In 36 years, she reminds them, no child has ever achieved a perfect score on this exam, thereby giving young Jeffrey his goal. A smart, chubby, totally unathletic child who would much rather stay home watching television than do anything out of doors, Master Jeffrey wants to be the first person ever to score 100 on the exam. He plans to achieve this by discovering the dark secret of Mrs Mannerly’s past, knowledge he hopes will give him the necessary edge.
But things are not quite what one might imagine. As the other children — each one goofy in his or her own way — gradually quit the class, eventually leaving Jeffrey alone with his antagonist, she emerges as a fully rounded person, with genuine lessons to teach him, and he in turn begins to find in himself the stirrings of insight that will eventually turn him into a mature and responsible man.
“It’s all right to be a fake,” Mrs Mannerly advises Jeffrey as he plies her with scotch bought with the $20 his grandfather gave him as a bribe to ride his bike just once, “so long as you’re not a phony!”

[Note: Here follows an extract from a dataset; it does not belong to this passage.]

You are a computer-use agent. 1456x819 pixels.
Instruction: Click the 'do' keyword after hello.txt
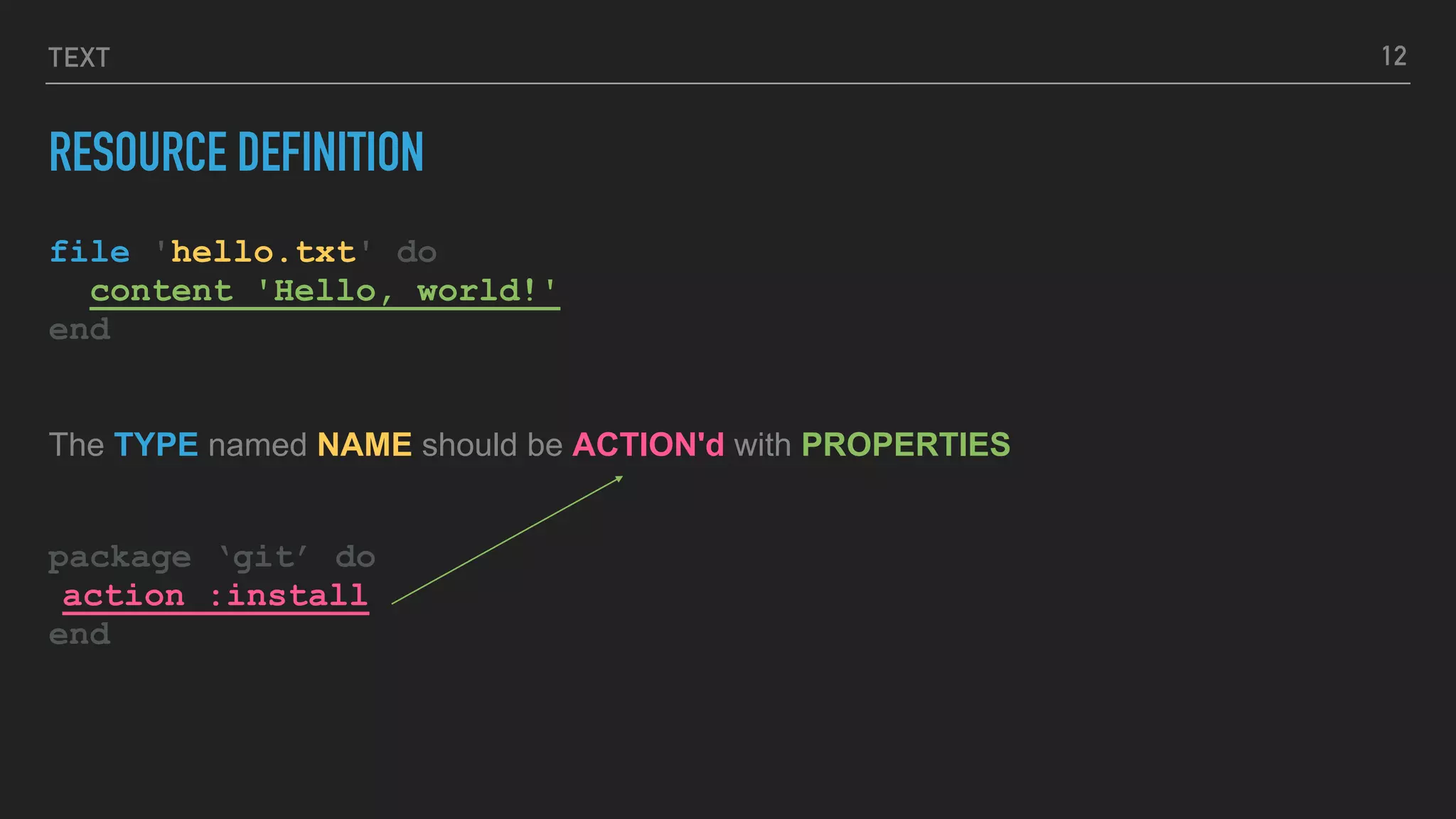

This seeming conundrum is the essence of the play. A person who is a fake may pretend to be of a higher social class by adapting an accent and curling a little finger, practicing all the right gestures, but a phony uses his or her position to exploit others. The latter, Jeffrey learns, is never appropriate.
As Hatcher himself explains in the program notes, “etiquette is a collection of rules developed for the various social interactions and events we pass through. Manners are how we behave to one another.” It isn’t all that important to know which fork to use, but it does matter that we learn to treat all people with kindness and respect.
Many people today lament the lack of civility in our public discourse. Perhaps our representatives in Washington could benefit from a class like the one Jeffrey took.
The show is filled with raunchy humor, language and sight gags (apparently a person sitting behind us was grossed out by it), but more than that it is infused with Hatcher’s innate kindness and empathy, which he attributes to the real Mrs Mannerly of his childhood, upon whom this play is based.
By all means, go see it if you can!
(Performances continue until November 17, with curtain Tuesday through Saturday evenings, and matinees on Saturday and Sunday afternoons. Tickets are $50 general admission, $65 for Center Reserved seats, $35 for seniors on Saturday afternoons, and $15 for student rush seats. A free student matinee will be offered on Saturday, November 2.
Mrs Mannerly has a running time of 90 minutes, with no intermission. It is appropriate for ages 14 and up.
Call 860-527-7838 or visit TheaterWorksHartford.org for additional information or reservations.)